Из всего этого Татьяна Парфёнова оставляет только одно: босс – через посредников – даже предлагает Савве вернуться на прежнюю работу, но Савва отказывается, причём больше из гордости, а не от обиды. Поведение работодателя так же, как и всё названное выше, остаётся нераскрытым, но не так, чтобы слушатель мог бы допридумывать.

Наконец, Сашенька уже после всех событий снова звонит Савве и даже приходит к нему, но он не открывает ей. Поведение Сашеньки в данном случае – то самое бесстыдство после греха, которое хуже самого греха. Автор не объясняет это поведение, как и отношения её с боссом. И Савва не открывает дверь только вновь из фамильной гордости – «спасает свой род», говоря авторскими словами. А открыть дверь, впустить её и - хотя бы сказать всё, что он о ней думает, следовало бы. Потому что Сашенька продолжит сеять зло, и очень скоро – как только найдёт новую жертву. Если же нанести ей хотя бы психическую травму, то это зло можно уменьшить, если не получится совсем уничтожить.
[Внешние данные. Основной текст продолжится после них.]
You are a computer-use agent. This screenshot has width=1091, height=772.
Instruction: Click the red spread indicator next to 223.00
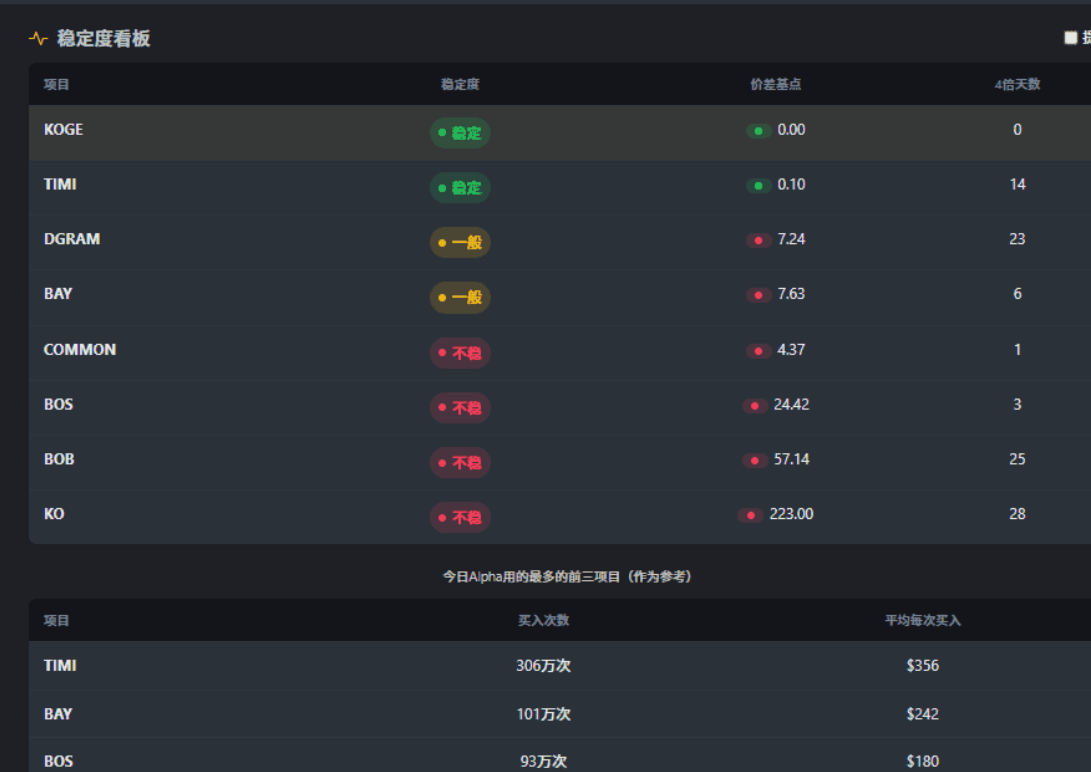click(x=750, y=515)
Поведенческая карта рассказа «Беж» - обострённый индивидуализм, развязка «deus ex machina», когда решение находится само, но мало того - результат этого случайного решения не используется до конца, а зло остаётся безнаказанным при имеющейся возможности наказать его. Другие возможные ответвления также не получают развития. Адресовано это произведение одинаково «элите» и «массам», причём и те, и другие представлены сообществами личностей глубиной в один сантиметр, привыкших не задумываться.

«Беж» - это «памятник» культуры, которая одновременно «элитарная» и «массовая», в открытом проявлении антинародности.

Я понимаю, что в тех условиях, когда «Беж» используется как приём «связей компании с общественностью», предложенные мной сюжеты (как об уволенном работнике, который становится внешним управляющим и мстит своему обидчику-боссу, не говоря уже о революционных рассказах на тему «Россия 2017») могут быть осуществлены только как «самиздат». Но описанной антинародности следовало бы противопоставить всеобщий «народный самиздат», используя для этого Интернет.